Catheter – You will have a leg bag and a night bag for the time that the catheter remains in place. The catheter will usually remain for 7-10 days. Do not do pelvic muscles exercises while the catheter is in place.

Clexane – You will be given a supply of Clexane to complete.

Pain relief – You will be given appropriate pain relief to take home with you. We advise   taking regular pain relief to allow easier mobility.

Antibiotics – You will be given antibiotic tablets to continue taking at home until after the   catheter is removed.

Cystogram – Arrangements will be made for you to have a follow up x-ray. The x-ray takes about 1 hour. This is to ensure that the join between the bladder and urethra is secure and following this the catheter can be removed.

Wound care – The wound will gradually heal over 4-6 weeks. You should avoid heavy lifting and straining during this time. You will be comfortable enough to drive again in 2-3 weeks. Shower in the usual way, but keep the wound clean and dry in between. You may need a dry dressing if there is a slight ooze. If you have any abdominal creases where your wound may remain moist, it is important to place a dressing between the creases to separate the skin and keep the area dry.

Diet – Avoid becoming constipated by keeping up a good fluid intake and eating fruits and foods high in fibre. If you have problems with constipation you may require an oral stool softener e.g. coloxyl with senna or movichol, which you will be able to get from your nearest pharmacy.

Contact our practice if you have any concerns.

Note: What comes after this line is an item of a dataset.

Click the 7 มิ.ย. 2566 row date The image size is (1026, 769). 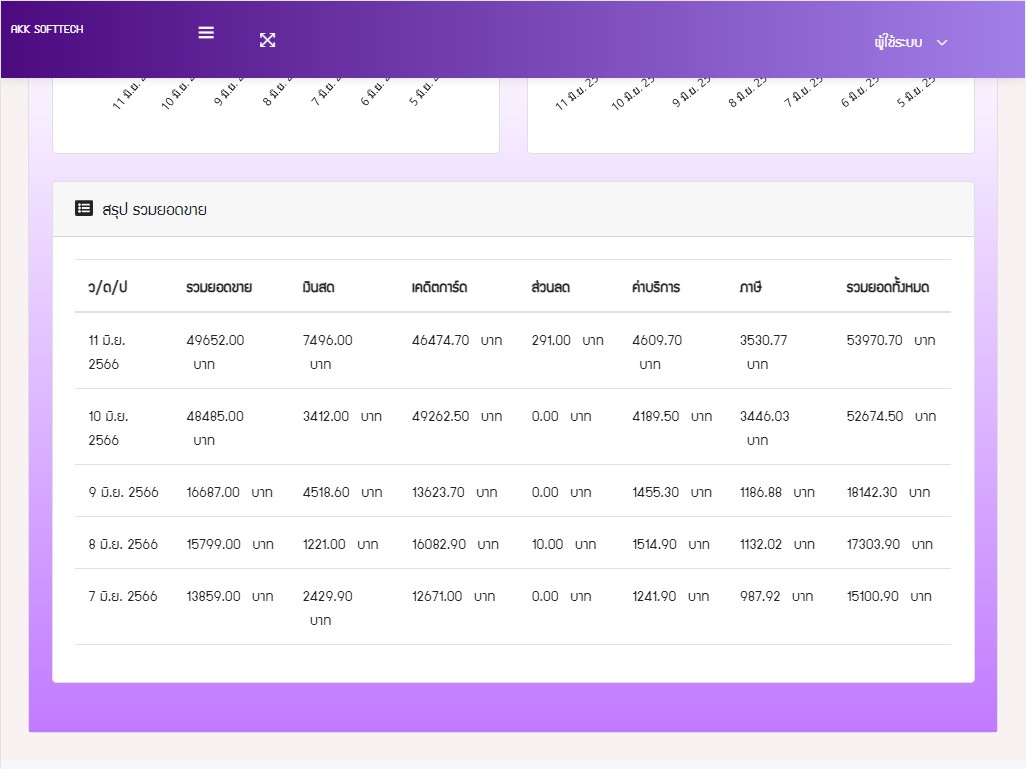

If the wound becomes red, hot, swollen, painful or continues to ooze it may indicate a wound infection. If the urine becomes cloudy or offensive smelling it may indicate a urine infection.

If the catheter stops flowing then it may be blocked. This could lead to a full and painful bladder. You should either contact our office or present to the Emergency Department for assessment and flushing of the catheter.


You should not drive for at least 3 weeks after the operation (or as instructed by your Urologist).

Patients who are travelling outside the metropolitan area are required to check when they are able to travel, and will be required to stay in the metropolitan area for 24 hours (or as instructed by your Urologist).

Emergency Contacts

In the event of an emergency, call our office within business hours and speak to our Practice Nurse.  If out of hours, please call our office to contact our On-Call Urologist, or present to your nearest Emergency Department.

Royal Darwin Hospital

Rocklands Drive, Tiwi NT 0810 8922 8888 24 Hours

**For patient’s outside the Metropolitan area, please present to your nearest hospital emergency department.

Follow up

You will be contacted by our practice nurse to follow up on your progress in 1-2 weeks after the surgery. An appointment will be made to see your surgeon around three weeks after your discharge from hospital. A follow up PSA test will be organised for 4-6 weeks after your     surgery.

If you have any concerns, please contact our office and speak to one of the practice nurses.

The content provided within this document is intended as a guide only and does not apply to all patients. Additional information, including patient specific potential risks, must be obtained during consultation with your Urologist.